What to work on: Find and copy each line of the data that includes "agent".

----------------------------------------

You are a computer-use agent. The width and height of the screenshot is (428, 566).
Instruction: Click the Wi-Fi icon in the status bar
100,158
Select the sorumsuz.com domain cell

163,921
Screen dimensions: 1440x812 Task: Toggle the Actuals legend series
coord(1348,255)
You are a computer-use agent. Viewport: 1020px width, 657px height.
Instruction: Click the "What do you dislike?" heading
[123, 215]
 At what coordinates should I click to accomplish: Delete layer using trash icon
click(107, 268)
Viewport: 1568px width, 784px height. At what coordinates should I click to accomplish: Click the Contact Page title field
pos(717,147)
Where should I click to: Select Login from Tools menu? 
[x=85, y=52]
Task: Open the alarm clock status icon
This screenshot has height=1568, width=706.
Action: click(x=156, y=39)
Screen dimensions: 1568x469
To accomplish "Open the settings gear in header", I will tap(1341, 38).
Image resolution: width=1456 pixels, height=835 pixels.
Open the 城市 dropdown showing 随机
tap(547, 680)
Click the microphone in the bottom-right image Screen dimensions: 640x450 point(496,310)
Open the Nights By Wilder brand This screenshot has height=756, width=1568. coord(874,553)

----------------------------------------

Exercise solution:
You are a computer-use agent. The width and height of the screenshot is (428, 566).
You are a computer-use agent. Viewport: 1020px width, 657px height.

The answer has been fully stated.